I don’t think I can explain how much the new book means to me. But I’m going to try.
It’s the reason I fought my way back from the vertigo. When my physical therapy required me to do the very things that made me sick and brought on the vertigo episodes every day, giving up would have been so easy. But I couldn’t. Because I wouldn’t abandon this book. I had a commitment to the publisher and my readers to get it done this year and I would see it through.
When a loved one’s illness has sent me in an emotional tailspin, this book has been here to hide inside. To escape my own emotions, I delve into Kat and Evan’s. They have kept me sane and made me strong enough to face what is happening. Sometimes they are all that remains of normal.
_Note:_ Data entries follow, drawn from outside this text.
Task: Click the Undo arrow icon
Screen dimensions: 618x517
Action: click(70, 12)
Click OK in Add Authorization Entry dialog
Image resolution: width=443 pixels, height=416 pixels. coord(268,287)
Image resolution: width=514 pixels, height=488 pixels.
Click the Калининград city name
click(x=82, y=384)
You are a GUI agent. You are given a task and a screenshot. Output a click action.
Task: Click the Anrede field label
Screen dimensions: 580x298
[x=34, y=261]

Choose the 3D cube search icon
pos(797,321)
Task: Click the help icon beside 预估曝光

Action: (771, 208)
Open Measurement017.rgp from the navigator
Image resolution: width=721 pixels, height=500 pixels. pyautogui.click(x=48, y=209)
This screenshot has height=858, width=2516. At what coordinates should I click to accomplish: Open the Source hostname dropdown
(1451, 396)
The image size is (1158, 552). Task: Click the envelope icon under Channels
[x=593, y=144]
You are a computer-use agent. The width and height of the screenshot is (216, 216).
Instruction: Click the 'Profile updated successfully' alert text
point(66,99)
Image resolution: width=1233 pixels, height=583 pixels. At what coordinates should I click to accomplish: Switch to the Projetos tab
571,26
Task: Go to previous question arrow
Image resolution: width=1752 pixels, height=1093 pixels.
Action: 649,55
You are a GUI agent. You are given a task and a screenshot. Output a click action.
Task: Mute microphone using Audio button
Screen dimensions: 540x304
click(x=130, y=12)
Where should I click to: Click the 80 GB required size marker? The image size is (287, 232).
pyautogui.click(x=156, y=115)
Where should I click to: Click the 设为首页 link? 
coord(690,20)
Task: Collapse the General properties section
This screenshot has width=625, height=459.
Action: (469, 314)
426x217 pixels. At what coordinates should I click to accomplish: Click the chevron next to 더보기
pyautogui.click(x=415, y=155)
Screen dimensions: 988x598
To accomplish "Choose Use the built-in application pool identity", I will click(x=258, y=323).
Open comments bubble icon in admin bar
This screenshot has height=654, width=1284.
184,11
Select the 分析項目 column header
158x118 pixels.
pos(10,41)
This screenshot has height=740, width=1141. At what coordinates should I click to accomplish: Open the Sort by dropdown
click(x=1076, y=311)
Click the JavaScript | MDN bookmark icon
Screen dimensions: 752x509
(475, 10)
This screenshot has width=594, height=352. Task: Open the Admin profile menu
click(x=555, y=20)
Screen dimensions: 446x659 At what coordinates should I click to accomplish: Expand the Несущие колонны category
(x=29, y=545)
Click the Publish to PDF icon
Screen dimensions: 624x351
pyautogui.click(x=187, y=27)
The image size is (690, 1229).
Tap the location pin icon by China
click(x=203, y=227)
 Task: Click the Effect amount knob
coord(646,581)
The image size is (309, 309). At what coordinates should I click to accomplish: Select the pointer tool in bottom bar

I have gnawed my nails to the nubs over the plot. The emotional beats. The character development. Rewritten each sentence. Agonized over each word. Because this is not just another story. This is THE story that’s been inside of me for decades. The first story I ever wanted to tell. And I have this one chance to get it right. To do justice to the characters who have lived inside me since I was 11 years old.
I pour everything I have into this book. Because it’s not simply a book. It’s my art. It’s magic and it’s blood and it’s sweat and it’s tears. It’s sacrifice and it’s joy. Everything, everything that has impacted me, shaped me, torn me apart, it’s all there in those pages. I’ve taken the messy in my existence and made something pretty out of it.
So this book that’s coming out in 9 weeks, it’s not just another book I wrote. It’s an expression of my soul. It’s my art. It’s my legacy. When I die, this is all that will remain.